Secondary structure of M13 coat protein in phospholipids studied by circular dichroism, Raman, and Fourier transform infrared spectroscopy.

There is considerable uncertainty about the precise secondary structure adopted by the M13 coat protein when embedded in a phospholipid bilayer. Circular dichroism (CD) spectroscopy suggests that a major change in the structure of the coat protein occurs upon membrane insertion. It is reported that the structure of the protein in the membrane has only about 50% alpha-helix, the rest being mainly in a beta-sheet conformation, whereas the protein is almost completely alpha-helical when intact in the phage.
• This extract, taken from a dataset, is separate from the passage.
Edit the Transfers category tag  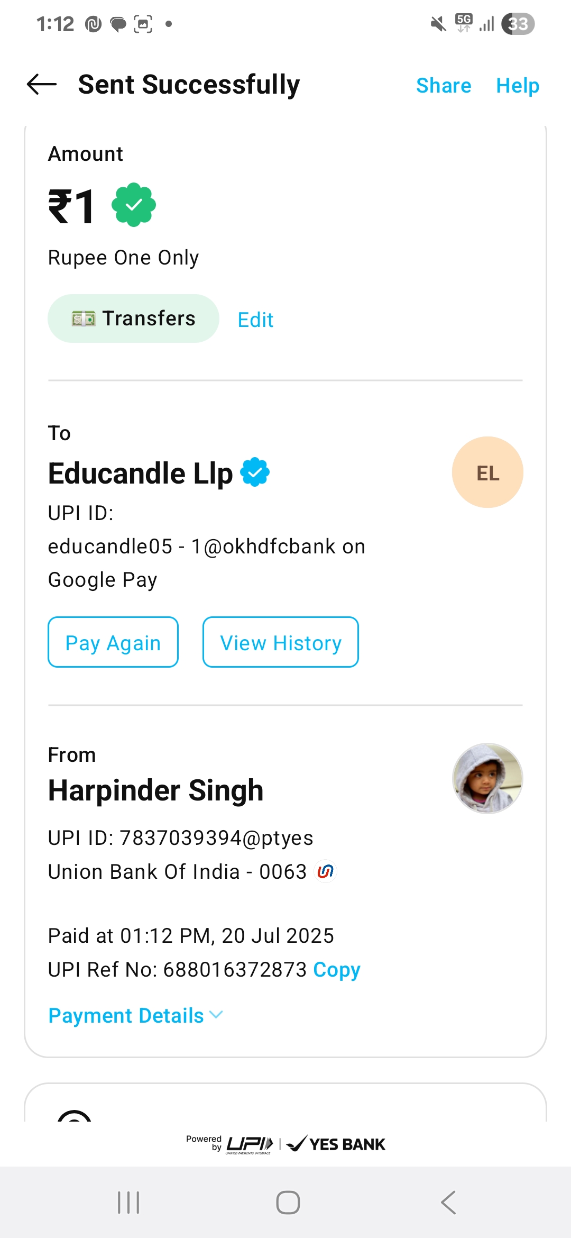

In this study we have undertaken a spectroscopic analysis using Fourier transform infrared, Raman, and CD spectroscopy to characterize the secondary structure of M13 coat protein when present in membranes consisting of dioleoylphosphatidylglycerol and dimyristoylphosphatidylglycerol. In sharp contrast to earlier CD studies, our results indicate that the coat protein in its membrane-embedded state has a very high alpha-helical content with virtually no beta-sheet structures present. This result indicates that the structures of the coat protein when intact in the phage or when embedded in the membrane are similar. Although our results differ from earlier CD studies, they are consistent with a recent NMR study, which showed that the M13 coat protein in sodium dodecyl sulfate micelles is primarily alpha-helical with no evidence for beta-sheet structure [Henry, G. D., & Sykes, B.D. (1992) Biochemistry 31, 5284-5297]. These results lead to the conclusion that the M13 coat protein can insert from the membrane-bound state into a virus particle with a similar secondary structure, without large energy implications.(ABSTRACT TRUNCATED AT 250 WORDS)